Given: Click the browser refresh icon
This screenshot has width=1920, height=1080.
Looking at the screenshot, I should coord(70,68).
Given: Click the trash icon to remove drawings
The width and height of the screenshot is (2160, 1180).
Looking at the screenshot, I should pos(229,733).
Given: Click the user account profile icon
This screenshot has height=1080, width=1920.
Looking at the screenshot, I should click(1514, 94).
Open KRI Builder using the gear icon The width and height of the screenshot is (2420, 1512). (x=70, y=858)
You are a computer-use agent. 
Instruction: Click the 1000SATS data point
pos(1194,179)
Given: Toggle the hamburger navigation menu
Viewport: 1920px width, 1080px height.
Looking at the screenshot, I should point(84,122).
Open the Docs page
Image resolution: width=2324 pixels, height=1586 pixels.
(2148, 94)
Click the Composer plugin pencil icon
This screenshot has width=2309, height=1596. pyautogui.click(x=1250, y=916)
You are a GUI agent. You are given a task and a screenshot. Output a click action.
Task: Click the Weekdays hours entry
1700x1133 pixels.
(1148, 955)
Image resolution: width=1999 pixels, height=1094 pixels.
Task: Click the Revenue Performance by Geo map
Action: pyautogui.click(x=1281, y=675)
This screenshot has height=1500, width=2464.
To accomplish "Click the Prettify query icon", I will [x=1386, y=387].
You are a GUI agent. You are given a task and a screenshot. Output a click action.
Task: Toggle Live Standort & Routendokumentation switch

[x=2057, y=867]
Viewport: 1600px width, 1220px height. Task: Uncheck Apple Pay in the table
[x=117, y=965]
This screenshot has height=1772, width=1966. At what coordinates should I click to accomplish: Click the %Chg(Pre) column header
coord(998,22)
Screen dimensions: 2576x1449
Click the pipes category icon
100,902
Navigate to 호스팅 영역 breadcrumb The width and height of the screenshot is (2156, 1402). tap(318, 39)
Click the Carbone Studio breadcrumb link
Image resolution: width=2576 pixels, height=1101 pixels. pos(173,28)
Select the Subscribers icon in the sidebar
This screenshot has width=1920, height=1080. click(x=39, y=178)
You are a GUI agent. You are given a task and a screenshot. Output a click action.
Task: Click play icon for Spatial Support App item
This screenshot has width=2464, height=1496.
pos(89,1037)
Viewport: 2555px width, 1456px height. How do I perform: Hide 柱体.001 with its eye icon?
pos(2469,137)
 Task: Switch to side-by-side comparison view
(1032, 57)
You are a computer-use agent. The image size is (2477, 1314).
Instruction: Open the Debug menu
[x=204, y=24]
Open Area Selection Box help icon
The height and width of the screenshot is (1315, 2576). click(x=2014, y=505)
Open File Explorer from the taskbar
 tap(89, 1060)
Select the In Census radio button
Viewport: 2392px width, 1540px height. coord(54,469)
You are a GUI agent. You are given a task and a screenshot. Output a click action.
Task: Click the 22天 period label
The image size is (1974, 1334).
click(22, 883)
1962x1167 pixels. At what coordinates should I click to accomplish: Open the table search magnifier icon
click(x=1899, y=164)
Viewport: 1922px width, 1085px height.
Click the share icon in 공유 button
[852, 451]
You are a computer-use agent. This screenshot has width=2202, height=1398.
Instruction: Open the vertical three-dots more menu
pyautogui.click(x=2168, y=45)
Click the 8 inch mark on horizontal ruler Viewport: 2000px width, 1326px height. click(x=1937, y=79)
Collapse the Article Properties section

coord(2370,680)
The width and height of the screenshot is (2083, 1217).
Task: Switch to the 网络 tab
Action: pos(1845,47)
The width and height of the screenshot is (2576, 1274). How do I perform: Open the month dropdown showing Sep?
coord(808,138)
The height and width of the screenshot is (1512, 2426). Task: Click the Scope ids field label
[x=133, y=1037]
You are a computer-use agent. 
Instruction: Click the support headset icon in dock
-*-
WHAT IS EXPECTED. Find the line with "Open KRI Builder" in the entries above. Retype it and each line after it, exactly, through the line with "Open the Docs page", and stop there.

RESPONSE.
Open KRI Builder using the gear icon The width and height of the screenshot is (2420, 1512). (x=70, y=858)
You are a computer-use agent. 
Instruction: Click the 1000SATS data point
pos(1194,179)
Given: Toggle the hamburger navigation menu
Viewport: 1920px width, 1080px height.
Looking at the screenshot, I should point(84,122).
Open the Docs page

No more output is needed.